22 aprile 1945  - Dal Comando Operativo della I^ Zona Liguria alle S.A.P. di Imperia Oneglia [I^ Brigata S.A.P. "Walter Berio"  e II^ Brigata S.A.P. "Adolfo Stenca"] - Veniva criticato il fatto che elementi SAP di Costa d'Oneglia [Frazione di Imperia] avessero distolto il comandante Mancen [Massimo Gismondi, comandante della I^ Brigata "Silvano Belgrano" della VI^ "Silvio Bonfante"] dallo svolgere un'azione e che, come era stato riferito, alcuni sapisti tenessero nascosti dei moschetti che non intendevano utilizzare. E che tutto ciò era "in netto contrasto con le direttive del CLN per la guerriglia partigiana". Si aggiungeva un riferimento severo alla SAP di Cervo (IM), nella quale era stato nominato comandante un ex garibaldino, che si era allontanato nel periodo invernale. "Chi tiene le armi sotto terra in questo momento decisivo diserta la lotta e tradisce la causa. Non sarà degno di essere considerato un combattente per la libertà. Occorre rompere gli indugi."

23 aprile 1945 - Dal comando della Divisione SAP "Giuseppe Mazzini" [di Albenga (SV)], prot. n° 60, al Rappresentante dell'Alto Comando Alleato [ufficiale di collegamento, capitano del SOE britannico, Robert Bentley] - Scriveva che "si segnalano i seguenti movimenti avvenuti sulla via Aurelia il 21 u.s.: 3 camion diretti ad est che trasportavano truppe ed un mezzo d'assalto; un treno da Ventimiglia per Savona carico di materiale. Dalla stazione di Albenga sono stati caricati 40 carri agricoli, munizioni, mine e materiale vario diretti a Garessio via colle San Bernardo".
 
da documenti IsrecIm in Rocco Fava, Op. cit. Tomo II

mercoledì 25 maggio 2022

Oggi si viene a conoscenza che l'azione di rastrellamento a Coldirodi è stata compiuta dal Comando Tedesco e dai Bersaglieri più vicini di noi

Coldirodi, oggi Frazione del Comune di Sanremo (IM): Monumento ai Partigiani Caduti: Caputi, Giaccaglia, Graziano

Fin dai primi giorni del mese di dicembre 1944 si era abbattuta con una violenza e una ferocia indicibili sulle popolazioni comprese tra la val Nervia e le valli imperiesi la furia delle truppe naziste e dei loro alleati, i terribili “Cacciatori degli Appennini”, con l'intento di eliminare ogni traccia della presenza partigiana in questa zona, per poter affrontare il temuto arrivo degli alleati dalla vicina Francia, e di cui credevano fosse prossimo lo sbarco. Essi usavano la tecnica della rappresaglia sulle popolazioni: quando diciamo Resistenza infatti parliamo non solo dei partigiani, ma di tutti quei contadini, artigiani, uomini e donne che, al contrario delle spie, profumatamente ricompensate, rifiutarono - pagando per questo un prezzo altissimo - di denunciare i nascondigli dei Partigiani.

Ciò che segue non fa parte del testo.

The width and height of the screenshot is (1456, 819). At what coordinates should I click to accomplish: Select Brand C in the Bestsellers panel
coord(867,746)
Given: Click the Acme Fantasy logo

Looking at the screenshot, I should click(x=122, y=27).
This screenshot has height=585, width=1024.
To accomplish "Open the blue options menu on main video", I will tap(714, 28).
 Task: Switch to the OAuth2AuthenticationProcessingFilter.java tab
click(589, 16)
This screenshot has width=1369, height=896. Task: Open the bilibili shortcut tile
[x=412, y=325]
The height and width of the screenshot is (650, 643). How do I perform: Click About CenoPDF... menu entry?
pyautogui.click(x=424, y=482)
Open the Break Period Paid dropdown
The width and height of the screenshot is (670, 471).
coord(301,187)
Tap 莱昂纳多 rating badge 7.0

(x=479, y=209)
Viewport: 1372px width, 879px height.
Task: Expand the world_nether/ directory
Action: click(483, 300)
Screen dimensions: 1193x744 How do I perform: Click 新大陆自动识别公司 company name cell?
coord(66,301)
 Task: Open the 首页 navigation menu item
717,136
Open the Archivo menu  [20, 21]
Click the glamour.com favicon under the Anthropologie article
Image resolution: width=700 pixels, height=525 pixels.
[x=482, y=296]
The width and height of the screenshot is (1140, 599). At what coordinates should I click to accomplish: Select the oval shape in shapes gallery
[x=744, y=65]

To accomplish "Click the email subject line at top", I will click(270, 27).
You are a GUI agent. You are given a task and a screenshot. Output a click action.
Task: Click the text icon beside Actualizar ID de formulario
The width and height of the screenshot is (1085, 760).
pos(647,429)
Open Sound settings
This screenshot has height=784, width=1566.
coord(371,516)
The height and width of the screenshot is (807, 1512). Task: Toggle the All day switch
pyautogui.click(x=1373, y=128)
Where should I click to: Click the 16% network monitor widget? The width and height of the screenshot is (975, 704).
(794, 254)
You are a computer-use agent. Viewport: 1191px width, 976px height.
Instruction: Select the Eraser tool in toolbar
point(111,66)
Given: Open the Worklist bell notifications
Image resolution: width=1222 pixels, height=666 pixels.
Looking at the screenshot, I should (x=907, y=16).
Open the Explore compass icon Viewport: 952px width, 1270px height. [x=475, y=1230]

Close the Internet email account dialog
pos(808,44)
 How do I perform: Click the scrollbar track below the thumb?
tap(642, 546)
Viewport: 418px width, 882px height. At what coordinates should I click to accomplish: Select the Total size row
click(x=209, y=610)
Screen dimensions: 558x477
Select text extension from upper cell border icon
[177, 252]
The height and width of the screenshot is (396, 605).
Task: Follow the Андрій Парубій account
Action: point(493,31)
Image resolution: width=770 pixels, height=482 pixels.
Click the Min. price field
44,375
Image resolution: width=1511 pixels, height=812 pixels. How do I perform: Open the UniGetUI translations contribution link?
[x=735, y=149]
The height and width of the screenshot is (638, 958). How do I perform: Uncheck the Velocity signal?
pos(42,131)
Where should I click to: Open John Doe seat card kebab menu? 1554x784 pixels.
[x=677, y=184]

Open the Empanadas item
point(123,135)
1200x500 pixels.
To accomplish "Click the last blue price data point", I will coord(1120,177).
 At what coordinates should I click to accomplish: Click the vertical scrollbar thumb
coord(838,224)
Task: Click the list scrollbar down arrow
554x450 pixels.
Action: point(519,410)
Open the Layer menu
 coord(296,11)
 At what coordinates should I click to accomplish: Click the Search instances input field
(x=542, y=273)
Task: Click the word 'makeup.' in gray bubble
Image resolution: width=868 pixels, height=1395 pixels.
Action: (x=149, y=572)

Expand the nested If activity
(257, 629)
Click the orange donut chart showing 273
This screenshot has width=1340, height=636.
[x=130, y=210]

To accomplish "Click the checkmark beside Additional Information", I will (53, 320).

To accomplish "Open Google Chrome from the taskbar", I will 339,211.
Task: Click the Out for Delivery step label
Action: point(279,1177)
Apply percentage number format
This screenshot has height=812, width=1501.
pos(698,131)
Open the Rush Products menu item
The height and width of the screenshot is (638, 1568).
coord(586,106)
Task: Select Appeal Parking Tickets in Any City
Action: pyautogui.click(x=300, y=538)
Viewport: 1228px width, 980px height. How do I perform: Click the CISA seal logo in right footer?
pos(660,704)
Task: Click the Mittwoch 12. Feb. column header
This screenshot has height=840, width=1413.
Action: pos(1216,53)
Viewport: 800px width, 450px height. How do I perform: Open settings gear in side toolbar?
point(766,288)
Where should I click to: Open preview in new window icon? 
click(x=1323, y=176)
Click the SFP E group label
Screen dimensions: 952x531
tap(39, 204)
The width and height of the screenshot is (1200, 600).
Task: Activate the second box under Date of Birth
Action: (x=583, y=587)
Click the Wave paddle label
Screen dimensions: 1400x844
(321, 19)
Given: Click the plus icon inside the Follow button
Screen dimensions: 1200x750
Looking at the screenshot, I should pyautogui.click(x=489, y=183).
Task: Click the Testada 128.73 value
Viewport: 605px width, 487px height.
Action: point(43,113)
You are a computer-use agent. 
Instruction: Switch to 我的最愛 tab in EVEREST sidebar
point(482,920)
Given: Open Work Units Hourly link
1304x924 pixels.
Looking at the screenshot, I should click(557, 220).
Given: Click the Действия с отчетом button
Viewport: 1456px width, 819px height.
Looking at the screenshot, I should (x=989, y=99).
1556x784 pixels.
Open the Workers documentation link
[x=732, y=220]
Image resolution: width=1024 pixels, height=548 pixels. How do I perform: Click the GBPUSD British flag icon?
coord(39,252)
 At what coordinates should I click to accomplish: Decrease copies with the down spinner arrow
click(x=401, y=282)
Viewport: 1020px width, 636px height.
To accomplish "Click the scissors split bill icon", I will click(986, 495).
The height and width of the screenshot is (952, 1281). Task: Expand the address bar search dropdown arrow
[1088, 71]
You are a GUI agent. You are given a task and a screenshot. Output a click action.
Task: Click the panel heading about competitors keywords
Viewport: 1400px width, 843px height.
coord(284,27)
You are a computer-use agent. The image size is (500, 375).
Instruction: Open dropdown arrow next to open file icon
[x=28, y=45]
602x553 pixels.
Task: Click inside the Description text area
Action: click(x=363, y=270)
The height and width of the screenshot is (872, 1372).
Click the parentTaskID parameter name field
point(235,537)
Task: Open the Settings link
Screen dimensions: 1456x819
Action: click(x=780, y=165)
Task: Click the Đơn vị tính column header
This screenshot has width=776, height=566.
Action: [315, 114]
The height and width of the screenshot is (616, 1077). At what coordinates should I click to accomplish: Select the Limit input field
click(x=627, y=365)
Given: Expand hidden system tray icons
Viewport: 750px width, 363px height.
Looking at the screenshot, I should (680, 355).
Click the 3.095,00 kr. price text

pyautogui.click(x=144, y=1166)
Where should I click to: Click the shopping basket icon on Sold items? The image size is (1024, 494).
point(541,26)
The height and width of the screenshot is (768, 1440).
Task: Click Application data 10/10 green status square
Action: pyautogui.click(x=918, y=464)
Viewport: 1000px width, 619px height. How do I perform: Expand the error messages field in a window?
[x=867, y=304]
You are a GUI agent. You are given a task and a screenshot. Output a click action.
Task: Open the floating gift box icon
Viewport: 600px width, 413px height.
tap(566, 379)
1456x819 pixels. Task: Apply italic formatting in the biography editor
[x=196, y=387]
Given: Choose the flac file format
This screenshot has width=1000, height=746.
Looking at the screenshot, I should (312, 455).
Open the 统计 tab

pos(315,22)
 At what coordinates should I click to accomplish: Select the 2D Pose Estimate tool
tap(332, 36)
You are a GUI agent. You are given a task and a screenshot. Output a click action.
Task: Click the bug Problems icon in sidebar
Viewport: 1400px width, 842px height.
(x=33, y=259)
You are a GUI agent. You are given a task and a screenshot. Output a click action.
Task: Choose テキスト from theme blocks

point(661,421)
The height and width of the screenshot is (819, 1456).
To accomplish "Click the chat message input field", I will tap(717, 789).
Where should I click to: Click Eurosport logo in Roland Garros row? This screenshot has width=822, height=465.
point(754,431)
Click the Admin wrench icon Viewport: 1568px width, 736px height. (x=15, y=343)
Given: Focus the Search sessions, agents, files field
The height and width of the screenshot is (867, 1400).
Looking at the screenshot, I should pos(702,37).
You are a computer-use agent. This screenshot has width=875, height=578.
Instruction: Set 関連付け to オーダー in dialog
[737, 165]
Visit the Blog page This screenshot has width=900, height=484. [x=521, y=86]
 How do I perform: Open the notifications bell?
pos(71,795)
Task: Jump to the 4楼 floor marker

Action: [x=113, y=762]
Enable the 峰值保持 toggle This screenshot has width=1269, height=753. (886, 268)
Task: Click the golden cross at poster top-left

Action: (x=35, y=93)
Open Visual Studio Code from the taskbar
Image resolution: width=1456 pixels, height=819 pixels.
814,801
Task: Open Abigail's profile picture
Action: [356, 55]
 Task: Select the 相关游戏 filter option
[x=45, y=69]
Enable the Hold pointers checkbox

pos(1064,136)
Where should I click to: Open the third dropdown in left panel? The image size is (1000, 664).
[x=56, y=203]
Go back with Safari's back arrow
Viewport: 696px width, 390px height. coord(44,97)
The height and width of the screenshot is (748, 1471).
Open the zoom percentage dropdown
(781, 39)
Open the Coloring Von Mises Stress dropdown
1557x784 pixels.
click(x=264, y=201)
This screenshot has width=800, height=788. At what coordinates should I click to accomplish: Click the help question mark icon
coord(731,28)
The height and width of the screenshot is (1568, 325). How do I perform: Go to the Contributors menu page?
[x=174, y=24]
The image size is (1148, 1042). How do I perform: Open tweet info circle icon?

In questo mese infatti avvennero gli eccidi di Grimaldi, Castelvittorio, Torre Paponi, Villa Talla che costarono la vita di tanti civili, donne, uomini, bambini e sacerdoti, oltre alla devastazione dei paesi
In questo clima di violenza e terrore il 19 dicembre a Ospedaletti vengono rastrellate 503 persone: i giovani catturati sono avviati alle armi o condotti in Germania, e quello è lo stesso giorno in cui avviene lo scontro con i Partigiani a Coldirodi [n.d.r.: all'epoca Frazione del Comune di Ospedaletti].
Otto partigiani della “Volante” del Comando della V^ Brigata Garibaldi, provenienti dalle alture di Taggia, stavano tornando verso il paese, attraverso le montagne, suddivisi in terne per ragioni di sicurezza: erano scesi a Coldirodi sull’imbrunire del 18 dicembre 1944 e avevano prelevato il giovane Giuseppe Graziano per appurare se erano vere le notizie riguardanti il padre che, da informazioni pervenute, si temeva potesse essere un informatore del nemico: il giovane si era offerto di seguirli al posto del padre. 
Dopo aver ascoltato le sue dichiarazioni i partigiani si erano resi conto che le informazioni avute erano false, per cui, nella notte del giorno successivo, il tragico 19 dicembre 1944, avevano deciso di riaccompagnare a casa il giovane Giuseppe, e mettere fine all’ansia dei suoi familiari al più presto. Giunti in vista del paese, avevano chiesto a Giuseppe di fare loro da guida attraverso le mulattiere che egli, essendo del posto, conosceva meglio. 
Giunti in questo punto furono però colti da un nutrito fuoco di un gruppo di nazifascisti appostati.
Caddero, colpiti a morte i due Partigiani della prima terna: Caputi Giuseppe (Pasquale) di Molfetta, Giaccaglia Lelio (Bill) di Perugia, e con essi venne colpito a morte Graziano Giuseppe. Mentre il restante gruppo di Partigiani, nonostante alcuni feriti, riusciva a sganciarsi, Giuseppe si trascinò morente lungo un viottolo fino ad una scalinata presso un’abitazione e lì morì, dopo una lunga agonia, perché a nessuno fu possibile prestargli soccorso, data la presenza dei nazifascisti sul luogo dello scontro che lo impedivano. Il suo nome è inciso sulla lapide posta nel luogo ove terminò la sua giovane vita. Aveva 19 anni. 
All’alba del giorno seguente i nazisti giunsero in forze nel paese e rastrellarono tutti gli abitanti di Coldirodi riunendoli nella chiesa: gli uomini vennero portati a Sanremo e furono rilasciati solo grazie all’intercessione del Parroco Giovanni Battista Lanteri, pochi alla volta.
Redazione, Sanremo: domenica prossima la cerimonia organizzata dall'Anpi per commemorare i caduti di Coldirodi, Sanremo.news, 5 dicembre 2019 
 
A sinistra, in collina, Coldirodi; sulla costa, Ospedaletti. Una vista da Bordighera

I Tedeschi, sempre convinti dello sbarco di commandos nemici, rastrellano Ospedaletti il giorno 19: vengono fermate 503 persone, i giovani sono inviati alle armi, due in Germania (Celeste Trevisan fu Domenico non farà più ritorno), saccheggiate molte case.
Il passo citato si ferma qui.